For newspapers and magazines, the clubs make “good sense,” according to Mike Federle, chief operating officer of Forbes magazine, which started a wine club this summer.
“It’s basically a subscription, which is a business model we know very well,” he said in an interview.
But the publications don’t select the wines or deal with shipping, taxes and licenses. They have contracts with companies that provide those services and others, to differentiate themselves and the publications’ customers.
“We source wine from around the world and around the country. We take orders from customers and deliver wine to their doors and will curate wine selections,” said Kristen Decker of Global Wine Co., which works with The New York Times, Food and Wine magazine, and other publications.
Thomas Woolrych, U.S. wine director for Direct Wines Inc., which competes with Global Wine Co., said despite the benefits, the clubs may not be the best choice for people knowledgeable about wine.
The clubs are “not really for people who are wine savvy or have so many wine shops and choices as someone on the (U.S.) East Coast,” he said. “But it can be intimidating for someone, anywhere, to walk into shops that are walls of wines.
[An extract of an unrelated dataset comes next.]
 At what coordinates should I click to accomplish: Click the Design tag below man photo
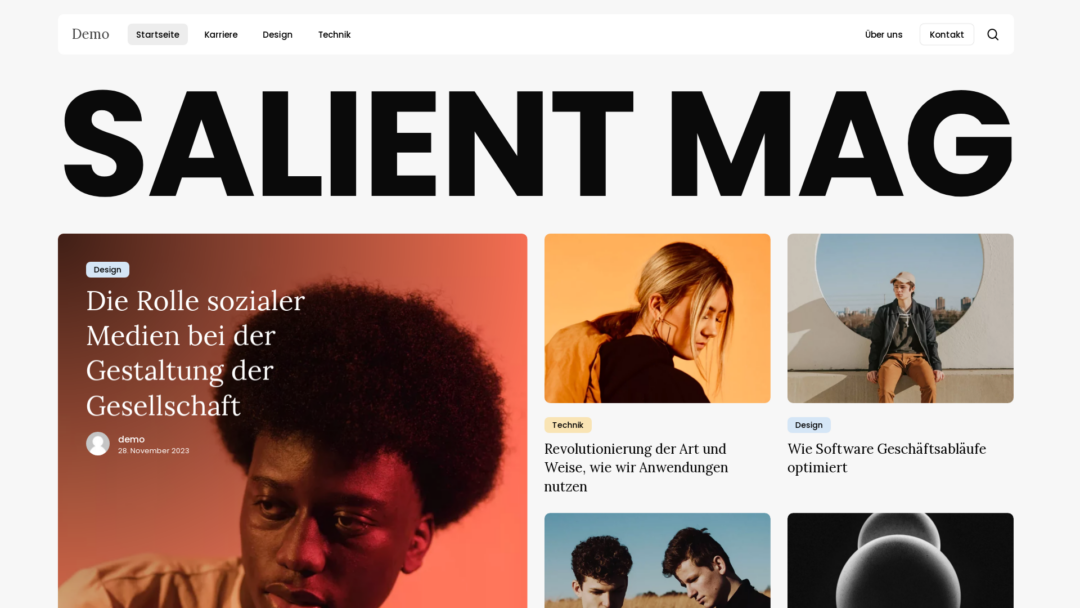809,425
And then there is the convenience factor.”
Convenience and value were reasons why Chandravir Ahuja, an analyst for commodities broker Kolmar Americas, joined the U.S. branch of UK-based wine club Laithwaites. He lives in Connecticut, which until last year prohibited wine and liquor sales on Sundays.
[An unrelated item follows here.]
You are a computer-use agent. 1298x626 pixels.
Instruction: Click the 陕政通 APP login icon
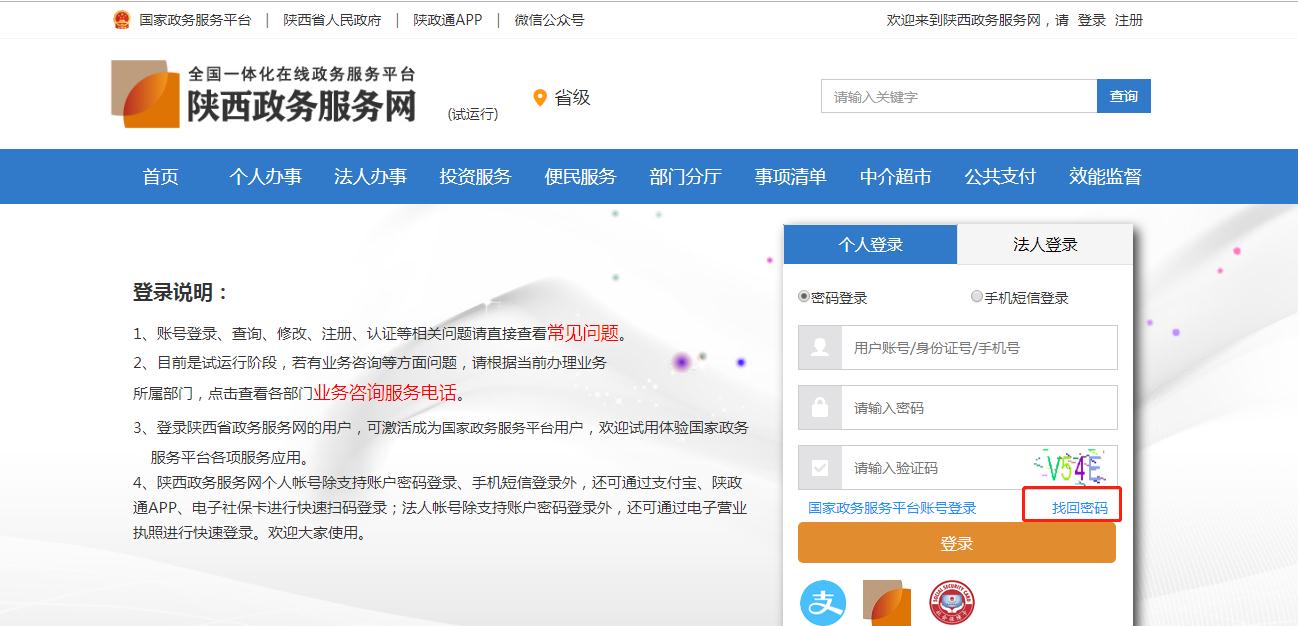click(x=887, y=603)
Ahuja said the convenience of having the wines shipped to his home and a good deal were what attracted him.
“I signed on because of the good intro offer. (I) think it was $99 for 15 bottles plus bonus airline miles,” the 46-year-old said in an email.
Laithwaites, which also operates clubs in the Britain, Australia, New Zealand and Hong Kong, is part of Direct Wines International. In addition to its own independent wine clubs, it
runs clubs for The Sunday Times of London and the Wall Street Journal.
Ed Stillman, 36, who works in fundraising for nonprofits, said the club he joined about a year ago, Lot 18’s Tasting Room, was worth it because it gave him a language for wine.
“They sent a tasting kit of wines and you fill out the online evaluation. Turns out, they told me I like big whites and small reds and when I tell that to a sommelier, or the clerk in a store, they know what I like,” said Stillman, who lives in New York. “That works well for me.”
Despite having four wine shops near his home in Brooklyn, Stillman signed up for the club because “it was cheap.”
Lot 18’s Tasting Room promises that the more feedback a customer provides on its tasting notes and cards in each shipment, the more customized the selections will become.
Like the music website Pandora, which uses algorithms to guide internet users to music they may prefer, the Tasting Room uses a similar system to find out what their customers prefer.
There is also a website, wineclubreviews.net, that reviews and ranks wine clubs. The site’s founder, Jessyca Frederick, said she worked at a wine club before she started blogging about them. Eventually, the hobby became a business.
On the site, she cautions about joining wine clubs through publications because they may be taking a percentage of sales in exchange for offering the wine club to their loyal customers.
“This generally doesn’t lead to good value for consumers or any added value above and beyond what you can get by going to the grocery store,” according to the website.